We will additionally load the package lua-visual-debug. Then, we will compile the document with LuaLaTeX, as follows:
Open your document or any sample file. Again, we will use the document from our first recipe in Chapter 1, The Variety of Document Types.
Add the following line at the end of your preamble:
\usepackage{lua-visual-debug}
Switch to LuaLaTeX in your editor for typesetting and compile the document. Take a look at these cutouts of the output. The text has some annotations, as follows:
Formulae consist of many small boxes:
Examining the boxes may give you ideas about possibly tweaking formulas. In Chapter 10, Advanced Mathematics, you can read about fine-tuning math formulas. If you don't need the box visualization lines any more, you can disable the package by commenting out or deleting the line \usepackage{lua-visual-debug}.
How it works...
We simply loaded the lua-visual-debug package, which requires LuaLaTeX because of its dependency on LuaTeX. It did all the work for us, and now we just need to understand the output:
LaTeX's boxes are drawn with thin borders. A zero-width box would be a red rule.
A filled rectangle means a kern. This is a fixed vertical or horizontal space. A positive kern is colored yellow. A negative kern is colored red.
Tick lines stand for glue. This means vertical or horizontal space. In contrast to kern, it can be stretched or shrunken. The lines start and end with a tick. So you can recognize places where glues are touching.

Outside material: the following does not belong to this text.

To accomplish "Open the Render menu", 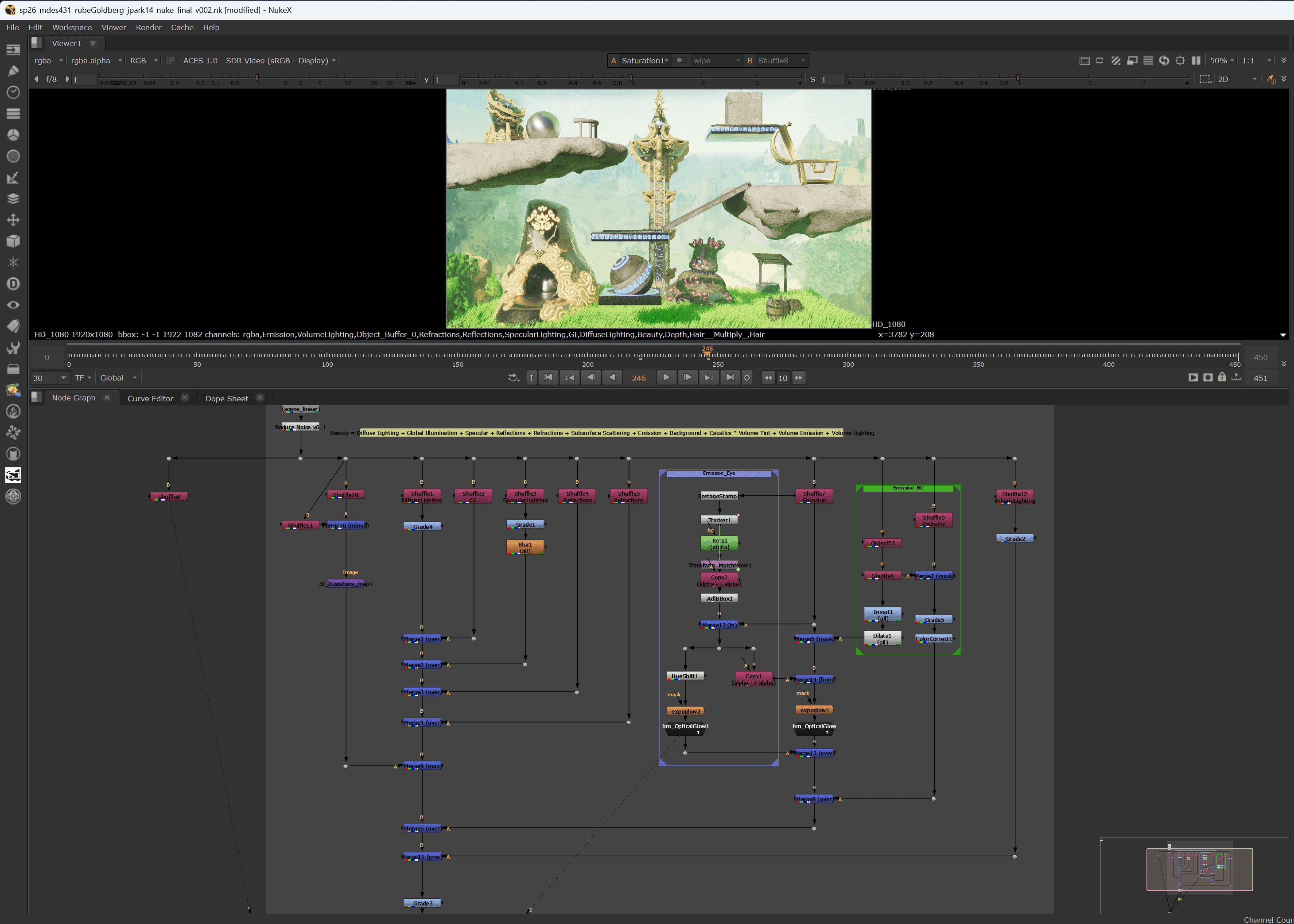I will click(148, 27).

The blue rectangle below the base line marks a point where hyphenation is allowed.
A square means a penalty. This is an internal value, which TeX tries to minimize in its line-breaking algorithm. A blank square means a maximum penalty; otherwise, it's filled gray.
This visualization is intended to help you with debugging the document's typesetting.
Even if you are using pdfLaTeX, it's often possible to compile by LuaLaTeX for this purpose. Otherwise, you could debug with a simplified copy of the document part you need to debug with LuaLaTeX.